Reproduce the material verbatim, beginning with its first line and ending after the line that contains "pyautogui.click(x=561, y=111)". Include both of these lines.
---*---
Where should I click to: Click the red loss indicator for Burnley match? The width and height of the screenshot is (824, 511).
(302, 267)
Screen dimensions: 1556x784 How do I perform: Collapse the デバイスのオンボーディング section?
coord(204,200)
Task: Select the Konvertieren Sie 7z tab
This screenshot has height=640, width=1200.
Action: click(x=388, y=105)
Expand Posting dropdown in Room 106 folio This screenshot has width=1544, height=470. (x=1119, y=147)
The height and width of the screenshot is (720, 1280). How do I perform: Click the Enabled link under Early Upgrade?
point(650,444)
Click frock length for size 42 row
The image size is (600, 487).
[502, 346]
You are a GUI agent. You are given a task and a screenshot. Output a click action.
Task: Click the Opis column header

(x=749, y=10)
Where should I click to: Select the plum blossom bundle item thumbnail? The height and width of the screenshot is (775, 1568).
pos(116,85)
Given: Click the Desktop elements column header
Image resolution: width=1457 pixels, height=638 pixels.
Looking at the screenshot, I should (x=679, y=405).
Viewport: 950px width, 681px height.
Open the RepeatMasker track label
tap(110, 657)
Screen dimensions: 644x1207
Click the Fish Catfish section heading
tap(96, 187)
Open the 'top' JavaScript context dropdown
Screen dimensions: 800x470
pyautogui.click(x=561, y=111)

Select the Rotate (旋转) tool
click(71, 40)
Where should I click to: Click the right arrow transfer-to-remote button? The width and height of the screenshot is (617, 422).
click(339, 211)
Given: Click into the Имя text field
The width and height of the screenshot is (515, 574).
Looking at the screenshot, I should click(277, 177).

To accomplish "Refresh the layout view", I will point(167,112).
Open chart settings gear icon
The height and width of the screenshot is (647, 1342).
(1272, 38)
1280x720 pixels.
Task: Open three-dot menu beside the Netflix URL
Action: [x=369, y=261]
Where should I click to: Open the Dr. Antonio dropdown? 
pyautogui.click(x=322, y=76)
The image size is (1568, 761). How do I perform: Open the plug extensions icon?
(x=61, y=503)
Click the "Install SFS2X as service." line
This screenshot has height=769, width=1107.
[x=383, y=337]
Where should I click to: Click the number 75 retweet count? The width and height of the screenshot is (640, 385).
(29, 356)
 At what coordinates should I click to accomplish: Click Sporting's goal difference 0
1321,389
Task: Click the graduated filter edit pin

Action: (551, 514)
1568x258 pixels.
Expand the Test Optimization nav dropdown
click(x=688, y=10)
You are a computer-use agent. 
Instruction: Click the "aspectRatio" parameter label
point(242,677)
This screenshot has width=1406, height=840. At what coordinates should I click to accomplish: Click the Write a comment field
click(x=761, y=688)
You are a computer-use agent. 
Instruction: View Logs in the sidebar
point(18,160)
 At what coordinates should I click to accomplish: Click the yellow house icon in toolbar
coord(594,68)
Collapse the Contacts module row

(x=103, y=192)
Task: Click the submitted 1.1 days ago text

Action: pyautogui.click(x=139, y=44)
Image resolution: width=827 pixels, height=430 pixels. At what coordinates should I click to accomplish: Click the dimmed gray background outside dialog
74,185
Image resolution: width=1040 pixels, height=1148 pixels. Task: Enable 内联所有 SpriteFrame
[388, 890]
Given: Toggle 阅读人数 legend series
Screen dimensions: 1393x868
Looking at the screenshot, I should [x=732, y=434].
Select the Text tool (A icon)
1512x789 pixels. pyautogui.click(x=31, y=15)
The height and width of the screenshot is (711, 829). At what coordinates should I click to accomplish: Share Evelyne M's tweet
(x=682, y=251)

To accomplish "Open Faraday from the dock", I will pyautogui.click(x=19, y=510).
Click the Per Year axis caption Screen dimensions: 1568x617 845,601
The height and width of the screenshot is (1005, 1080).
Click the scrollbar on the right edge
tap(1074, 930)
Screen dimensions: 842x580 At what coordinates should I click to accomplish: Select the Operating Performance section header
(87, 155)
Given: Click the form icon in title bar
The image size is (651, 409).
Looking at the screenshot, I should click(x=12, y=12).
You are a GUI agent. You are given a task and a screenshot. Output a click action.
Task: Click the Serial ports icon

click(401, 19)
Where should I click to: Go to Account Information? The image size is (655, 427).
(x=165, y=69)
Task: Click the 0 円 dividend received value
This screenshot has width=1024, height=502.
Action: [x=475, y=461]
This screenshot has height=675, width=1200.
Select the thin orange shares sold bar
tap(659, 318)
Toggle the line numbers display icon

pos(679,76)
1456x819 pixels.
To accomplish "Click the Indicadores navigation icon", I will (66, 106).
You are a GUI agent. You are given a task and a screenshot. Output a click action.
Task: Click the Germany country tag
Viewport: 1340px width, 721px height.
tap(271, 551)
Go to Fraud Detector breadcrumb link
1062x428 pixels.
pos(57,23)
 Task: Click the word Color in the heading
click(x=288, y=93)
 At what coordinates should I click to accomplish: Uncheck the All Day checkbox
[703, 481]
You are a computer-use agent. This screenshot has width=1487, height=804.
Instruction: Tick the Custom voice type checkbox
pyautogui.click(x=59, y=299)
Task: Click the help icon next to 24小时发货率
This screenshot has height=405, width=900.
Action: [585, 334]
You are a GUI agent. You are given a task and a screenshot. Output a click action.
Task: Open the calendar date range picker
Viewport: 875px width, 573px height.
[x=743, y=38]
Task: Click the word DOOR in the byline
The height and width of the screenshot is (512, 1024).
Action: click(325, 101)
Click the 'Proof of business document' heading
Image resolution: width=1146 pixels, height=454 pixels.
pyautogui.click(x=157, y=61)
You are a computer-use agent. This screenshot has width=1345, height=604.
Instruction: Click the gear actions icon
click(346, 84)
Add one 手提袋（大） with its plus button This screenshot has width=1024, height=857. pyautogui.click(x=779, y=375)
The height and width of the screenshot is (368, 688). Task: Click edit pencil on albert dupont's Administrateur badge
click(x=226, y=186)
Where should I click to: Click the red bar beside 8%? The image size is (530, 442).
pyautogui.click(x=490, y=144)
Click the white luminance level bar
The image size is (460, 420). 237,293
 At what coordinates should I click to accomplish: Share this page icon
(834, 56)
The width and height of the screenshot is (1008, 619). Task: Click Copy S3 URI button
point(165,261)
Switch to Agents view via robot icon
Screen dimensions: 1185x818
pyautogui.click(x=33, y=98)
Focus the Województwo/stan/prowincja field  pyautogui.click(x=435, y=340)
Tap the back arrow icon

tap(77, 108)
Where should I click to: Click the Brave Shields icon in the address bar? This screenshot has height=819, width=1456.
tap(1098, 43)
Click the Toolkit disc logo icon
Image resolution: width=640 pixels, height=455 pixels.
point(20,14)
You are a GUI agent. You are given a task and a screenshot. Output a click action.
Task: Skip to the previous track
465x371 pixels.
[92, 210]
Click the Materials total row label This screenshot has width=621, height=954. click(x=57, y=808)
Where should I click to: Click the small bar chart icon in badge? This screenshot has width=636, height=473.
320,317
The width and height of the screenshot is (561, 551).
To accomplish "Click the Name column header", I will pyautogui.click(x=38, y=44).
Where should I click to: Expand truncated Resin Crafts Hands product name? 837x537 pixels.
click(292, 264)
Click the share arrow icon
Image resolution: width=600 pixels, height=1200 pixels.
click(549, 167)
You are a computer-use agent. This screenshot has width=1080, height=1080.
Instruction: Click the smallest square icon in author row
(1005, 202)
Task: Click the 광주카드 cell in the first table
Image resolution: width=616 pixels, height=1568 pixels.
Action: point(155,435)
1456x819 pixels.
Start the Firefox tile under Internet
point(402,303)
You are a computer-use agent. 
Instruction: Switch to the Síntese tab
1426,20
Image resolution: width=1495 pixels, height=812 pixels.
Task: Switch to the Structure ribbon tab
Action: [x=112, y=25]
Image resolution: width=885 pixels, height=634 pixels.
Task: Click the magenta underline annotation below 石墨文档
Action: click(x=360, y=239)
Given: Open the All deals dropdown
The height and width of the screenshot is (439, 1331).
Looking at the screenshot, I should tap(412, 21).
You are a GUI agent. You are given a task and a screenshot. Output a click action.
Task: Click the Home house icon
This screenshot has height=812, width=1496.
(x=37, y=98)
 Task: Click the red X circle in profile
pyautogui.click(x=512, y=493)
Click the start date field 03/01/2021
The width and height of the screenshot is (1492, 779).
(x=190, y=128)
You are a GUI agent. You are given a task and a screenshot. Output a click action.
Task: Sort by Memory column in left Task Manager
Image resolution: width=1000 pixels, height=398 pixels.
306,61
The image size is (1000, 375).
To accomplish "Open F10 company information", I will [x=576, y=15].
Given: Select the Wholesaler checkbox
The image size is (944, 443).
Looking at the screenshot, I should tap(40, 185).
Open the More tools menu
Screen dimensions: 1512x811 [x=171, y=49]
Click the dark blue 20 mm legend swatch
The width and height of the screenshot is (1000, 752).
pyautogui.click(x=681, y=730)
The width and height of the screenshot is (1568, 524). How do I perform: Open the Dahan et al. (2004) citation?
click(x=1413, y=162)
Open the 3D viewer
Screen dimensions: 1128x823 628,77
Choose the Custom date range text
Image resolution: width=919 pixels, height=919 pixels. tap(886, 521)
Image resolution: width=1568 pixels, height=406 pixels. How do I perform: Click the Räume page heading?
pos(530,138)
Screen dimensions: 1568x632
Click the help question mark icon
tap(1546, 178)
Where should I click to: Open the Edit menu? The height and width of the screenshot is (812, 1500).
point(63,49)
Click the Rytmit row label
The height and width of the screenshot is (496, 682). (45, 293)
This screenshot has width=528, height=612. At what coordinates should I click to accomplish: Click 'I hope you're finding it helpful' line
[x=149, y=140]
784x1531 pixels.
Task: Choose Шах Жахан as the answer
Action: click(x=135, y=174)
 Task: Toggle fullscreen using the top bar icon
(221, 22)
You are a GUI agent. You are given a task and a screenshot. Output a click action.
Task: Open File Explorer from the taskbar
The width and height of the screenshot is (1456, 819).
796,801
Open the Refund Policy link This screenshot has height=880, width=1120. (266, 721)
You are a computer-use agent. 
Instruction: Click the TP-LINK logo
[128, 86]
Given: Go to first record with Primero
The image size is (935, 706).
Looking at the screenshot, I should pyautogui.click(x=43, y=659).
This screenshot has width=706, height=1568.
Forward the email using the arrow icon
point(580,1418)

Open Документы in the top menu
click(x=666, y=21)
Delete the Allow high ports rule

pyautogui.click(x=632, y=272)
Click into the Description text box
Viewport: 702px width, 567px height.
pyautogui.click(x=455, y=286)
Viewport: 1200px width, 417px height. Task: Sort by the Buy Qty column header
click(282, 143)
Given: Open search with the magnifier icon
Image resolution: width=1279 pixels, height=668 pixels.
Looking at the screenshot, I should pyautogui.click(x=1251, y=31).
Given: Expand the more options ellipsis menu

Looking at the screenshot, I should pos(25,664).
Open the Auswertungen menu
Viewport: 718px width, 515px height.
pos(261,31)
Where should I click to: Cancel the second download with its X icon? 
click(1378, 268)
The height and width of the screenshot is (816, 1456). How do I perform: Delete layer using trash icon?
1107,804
---*---
§ **Written response**:
Where should I click to: Click the red loss indicator for Burnley match? The width and height of the screenshot is (824, 511).
(302, 267)
Screen dimensions: 1556x784 How do I perform: Collapse the デバイスのオンボーディング section?
coord(204,200)
Task: Select the Konvertieren Sie 7z tab
This screenshot has height=640, width=1200.
Action: click(x=388, y=105)
Expand Posting dropdown in Room 106 folio This screenshot has width=1544, height=470. (x=1119, y=147)
The height and width of the screenshot is (720, 1280). How do I perform: Click the Enabled link under Early Upgrade?
point(650,444)
Click frock length for size 42 row
The image size is (600, 487).
[502, 346]
You are a GUI agent. You are given a task and a screenshot. Output a click action.
Task: Click the Opis column header

(x=749, y=10)
Where should I click to: Select the plum blossom bundle item thumbnail? The height and width of the screenshot is (775, 1568).
pos(116,85)
Given: Click the Desktop elements column header
Image resolution: width=1457 pixels, height=638 pixels.
Looking at the screenshot, I should (x=679, y=405).
Viewport: 950px width, 681px height.
Open the RepeatMasker track label
tap(110, 657)
Screen dimensions: 644x1207
Click the Fish Catfish section heading
tap(96, 187)
Open the 'top' JavaScript context dropdown
Screen dimensions: 800x470
pyautogui.click(x=561, y=111)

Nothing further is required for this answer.